** Information provided follows **
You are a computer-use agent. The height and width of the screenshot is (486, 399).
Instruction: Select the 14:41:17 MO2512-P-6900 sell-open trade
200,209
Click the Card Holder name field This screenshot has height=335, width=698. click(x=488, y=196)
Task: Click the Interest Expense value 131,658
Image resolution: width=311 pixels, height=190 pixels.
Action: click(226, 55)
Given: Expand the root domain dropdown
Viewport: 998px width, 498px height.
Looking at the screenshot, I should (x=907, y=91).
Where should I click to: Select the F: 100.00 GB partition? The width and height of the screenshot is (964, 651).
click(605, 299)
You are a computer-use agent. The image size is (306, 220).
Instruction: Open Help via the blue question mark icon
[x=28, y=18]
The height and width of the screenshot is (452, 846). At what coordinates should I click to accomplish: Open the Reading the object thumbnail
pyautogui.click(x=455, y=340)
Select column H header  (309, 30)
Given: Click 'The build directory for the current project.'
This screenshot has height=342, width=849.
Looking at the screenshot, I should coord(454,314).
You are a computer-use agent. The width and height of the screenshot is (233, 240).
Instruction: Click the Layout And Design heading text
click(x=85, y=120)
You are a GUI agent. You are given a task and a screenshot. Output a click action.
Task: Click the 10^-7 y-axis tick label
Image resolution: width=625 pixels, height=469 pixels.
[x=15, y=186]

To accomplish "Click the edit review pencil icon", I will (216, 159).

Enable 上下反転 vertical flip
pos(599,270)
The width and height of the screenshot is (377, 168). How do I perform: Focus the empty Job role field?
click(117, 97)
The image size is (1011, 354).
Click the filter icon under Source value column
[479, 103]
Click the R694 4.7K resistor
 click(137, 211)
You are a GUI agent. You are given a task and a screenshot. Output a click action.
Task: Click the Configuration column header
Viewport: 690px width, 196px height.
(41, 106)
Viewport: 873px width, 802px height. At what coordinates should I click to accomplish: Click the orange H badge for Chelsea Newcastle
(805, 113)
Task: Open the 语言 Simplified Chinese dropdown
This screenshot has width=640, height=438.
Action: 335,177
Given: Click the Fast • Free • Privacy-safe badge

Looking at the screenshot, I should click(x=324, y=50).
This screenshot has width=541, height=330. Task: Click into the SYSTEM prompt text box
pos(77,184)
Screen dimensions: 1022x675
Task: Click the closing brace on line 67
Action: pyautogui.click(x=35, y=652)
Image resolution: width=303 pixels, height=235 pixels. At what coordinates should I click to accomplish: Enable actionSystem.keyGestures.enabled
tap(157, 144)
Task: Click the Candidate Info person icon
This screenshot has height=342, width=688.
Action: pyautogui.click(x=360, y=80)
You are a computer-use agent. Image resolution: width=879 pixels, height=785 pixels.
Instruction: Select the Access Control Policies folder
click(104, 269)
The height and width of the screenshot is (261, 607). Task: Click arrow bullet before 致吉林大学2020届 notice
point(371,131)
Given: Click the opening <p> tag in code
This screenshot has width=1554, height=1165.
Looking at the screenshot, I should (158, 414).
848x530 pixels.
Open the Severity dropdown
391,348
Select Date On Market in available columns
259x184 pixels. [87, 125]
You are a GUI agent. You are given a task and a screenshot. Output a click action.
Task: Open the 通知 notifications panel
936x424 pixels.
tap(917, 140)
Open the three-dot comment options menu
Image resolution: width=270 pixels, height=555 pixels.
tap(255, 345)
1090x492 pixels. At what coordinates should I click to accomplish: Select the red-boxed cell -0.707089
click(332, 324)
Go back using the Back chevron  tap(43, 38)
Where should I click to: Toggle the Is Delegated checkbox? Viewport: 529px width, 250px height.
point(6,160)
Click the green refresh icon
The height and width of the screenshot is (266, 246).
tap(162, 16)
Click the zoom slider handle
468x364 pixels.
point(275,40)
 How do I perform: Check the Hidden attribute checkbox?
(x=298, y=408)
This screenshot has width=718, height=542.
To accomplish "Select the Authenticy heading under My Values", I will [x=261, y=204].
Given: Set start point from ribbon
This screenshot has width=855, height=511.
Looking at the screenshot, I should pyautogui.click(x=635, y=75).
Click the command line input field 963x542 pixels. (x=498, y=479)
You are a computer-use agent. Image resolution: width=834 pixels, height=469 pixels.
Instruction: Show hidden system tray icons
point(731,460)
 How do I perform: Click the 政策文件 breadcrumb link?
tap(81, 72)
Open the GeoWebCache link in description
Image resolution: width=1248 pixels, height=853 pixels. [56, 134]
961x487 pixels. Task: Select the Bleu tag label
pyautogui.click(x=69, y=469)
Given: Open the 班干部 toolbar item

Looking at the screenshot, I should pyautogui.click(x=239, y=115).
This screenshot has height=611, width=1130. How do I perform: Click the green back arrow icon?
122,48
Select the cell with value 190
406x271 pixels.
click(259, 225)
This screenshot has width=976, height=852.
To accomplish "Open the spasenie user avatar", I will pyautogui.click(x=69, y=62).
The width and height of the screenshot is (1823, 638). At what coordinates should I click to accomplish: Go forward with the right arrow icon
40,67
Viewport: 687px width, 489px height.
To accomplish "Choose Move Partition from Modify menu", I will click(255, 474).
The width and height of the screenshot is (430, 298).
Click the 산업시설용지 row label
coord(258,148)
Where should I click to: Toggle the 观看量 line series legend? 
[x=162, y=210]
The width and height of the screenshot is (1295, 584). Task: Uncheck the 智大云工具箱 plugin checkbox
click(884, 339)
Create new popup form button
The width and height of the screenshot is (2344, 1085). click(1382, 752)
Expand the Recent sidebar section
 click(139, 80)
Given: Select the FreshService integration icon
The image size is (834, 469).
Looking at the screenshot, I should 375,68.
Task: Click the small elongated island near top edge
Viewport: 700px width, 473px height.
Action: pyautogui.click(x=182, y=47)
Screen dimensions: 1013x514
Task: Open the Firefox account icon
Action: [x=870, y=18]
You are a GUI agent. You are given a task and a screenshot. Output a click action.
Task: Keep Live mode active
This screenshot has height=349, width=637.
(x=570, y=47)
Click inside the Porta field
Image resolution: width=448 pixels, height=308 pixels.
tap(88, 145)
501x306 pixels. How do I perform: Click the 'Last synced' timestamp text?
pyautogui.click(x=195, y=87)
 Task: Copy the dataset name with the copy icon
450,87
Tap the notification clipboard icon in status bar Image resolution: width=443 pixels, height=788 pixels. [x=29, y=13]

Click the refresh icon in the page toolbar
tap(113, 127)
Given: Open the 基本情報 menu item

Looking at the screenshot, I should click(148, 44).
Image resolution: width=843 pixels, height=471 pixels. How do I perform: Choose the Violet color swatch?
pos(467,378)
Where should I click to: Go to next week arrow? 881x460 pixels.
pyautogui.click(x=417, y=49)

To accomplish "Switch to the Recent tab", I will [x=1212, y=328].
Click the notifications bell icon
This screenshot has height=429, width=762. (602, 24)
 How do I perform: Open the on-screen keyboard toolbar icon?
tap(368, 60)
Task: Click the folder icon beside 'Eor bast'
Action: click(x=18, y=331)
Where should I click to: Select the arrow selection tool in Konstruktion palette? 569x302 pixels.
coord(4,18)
** End of Information provided **
Using the data above, transcribe the lines that run from the line with "The width and height of the screenshot is (430, 298)." to the line with "Task: Click the small", both ends kept, and output nothing else.

Response:
The width and height of the screenshot is (430, 298).
Click the 산업시설용지 row label
coord(258,148)
Where should I click to: Toggle the 观看量 line series legend? 
[x=162, y=210]
The width and height of the screenshot is (1295, 584). Task: Uncheck the 智大云工具箱 plugin checkbox
click(884, 339)
Create new popup form button
The width and height of the screenshot is (2344, 1085). click(1382, 752)
Expand the Recent sidebar section
 click(139, 80)
Given: Select the FreshService integration icon
The image size is (834, 469).
Looking at the screenshot, I should 375,68.
Task: Click the small elongated island near top edge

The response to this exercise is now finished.